Random conversations around the house as of late.

*****

Me: Mike asked what I did to my hair.  I had to explain that I got what I paid for.
Bryan: Yep.
Me: Well, we talked about the price of going to a fancy salon, and I tried to see the male point of view, but I was like, This is my head now.
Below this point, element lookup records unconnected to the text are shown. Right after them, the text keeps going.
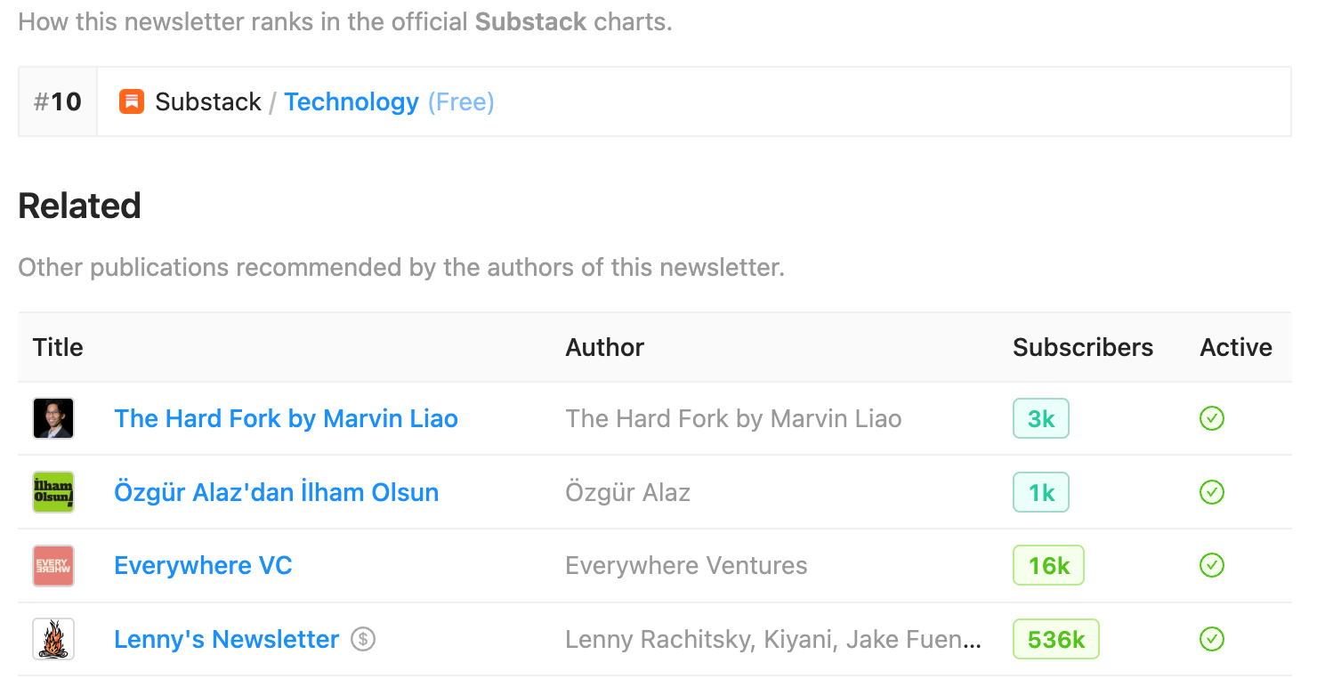
Task: Click the orange Substack logo icon
Action: coord(132,102)
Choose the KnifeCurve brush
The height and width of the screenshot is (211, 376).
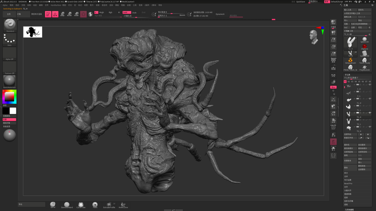[123, 204]
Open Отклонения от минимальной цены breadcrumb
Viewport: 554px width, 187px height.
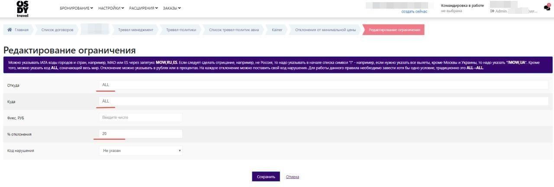[x=325, y=30]
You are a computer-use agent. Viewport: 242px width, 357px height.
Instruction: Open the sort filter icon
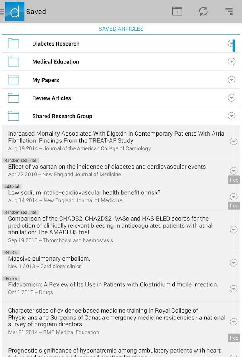229,12
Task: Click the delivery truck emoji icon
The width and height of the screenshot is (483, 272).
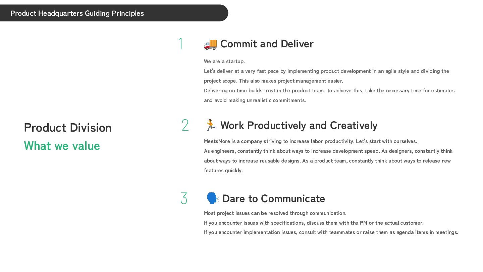Action: pyautogui.click(x=210, y=44)
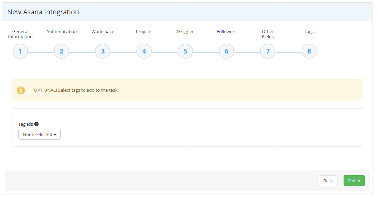
Task: Click step circle 8 for Tags
Action: click(309, 51)
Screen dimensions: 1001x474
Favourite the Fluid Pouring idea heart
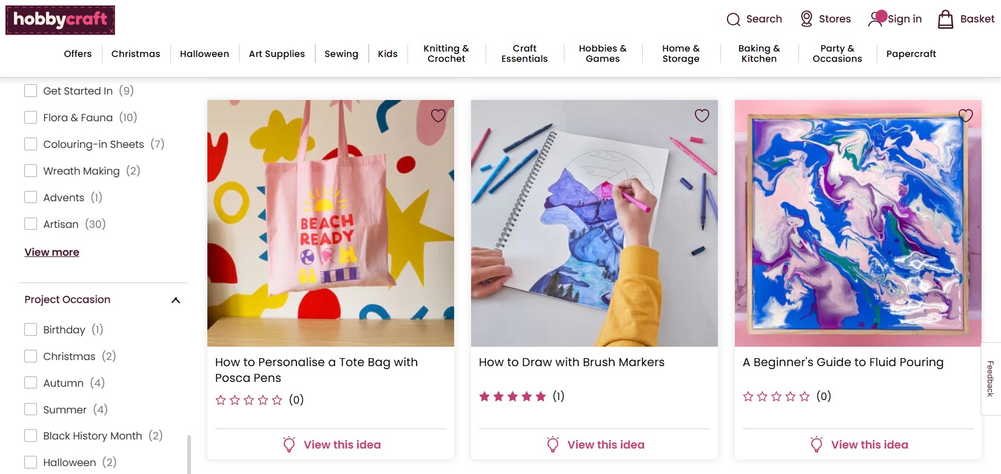point(965,115)
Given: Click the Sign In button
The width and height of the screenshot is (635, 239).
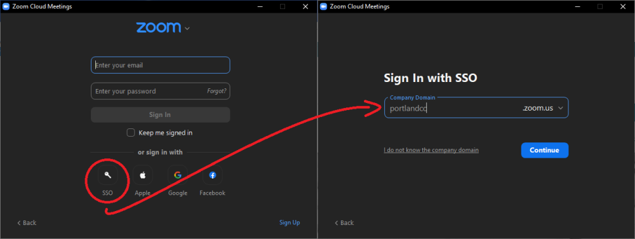Looking at the screenshot, I should tap(161, 114).
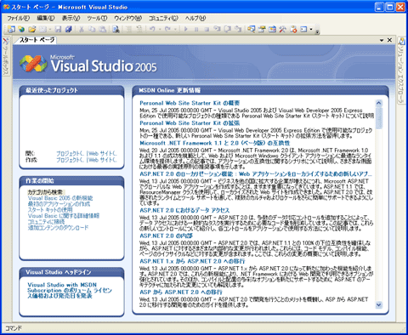Open the ツール menu
This screenshot has width=408, height=335.
[x=97, y=18]
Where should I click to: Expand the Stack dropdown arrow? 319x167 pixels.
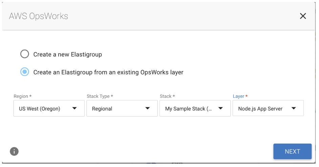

It’s worth the money.
Bryan: Yep.
Me: Well, head’s up!  Next time, I’m going to pay the money to go somewhere..
Bryan: .. where they have mirrors?

*****

Tony: No, I’ll teach you.  Say “Jus…”
Us: .. jus ..
Tony: .. Say “beee”…
Us: .. beee ..
Tony: .. Say “ber”!
Us: ..? .. ber.
Tony: JUSTIN BEIBER!
Us: WHAT IN THE HOLY FUUUU..?

*****

Bryan: Wouldn’t it be awesome if Florida beat LSU?  Now that their quarterback is toast?
Me: Unlikely.
Bryan: But awesome, right?  Wouldn’t that be awesome?
Me: Sure, awesome.  But about as likely as me waking up tomorrow a Size 2!
Bryan: That would be awwes… awww, shit.
Me: Mulligan.  That was a trap.

*****

Neighbor Girl: Hey!  Wanna play with me?
Tony: Okay, yeah!  Let’s play bubbles!
Neighbor Girl: Who is that? (pointing at me)
Tony: That’s Sarah.
Neighbor Girl: Oh, that’s your grandma?
Tony: YEP!

*****

It’s hard being me around these parts.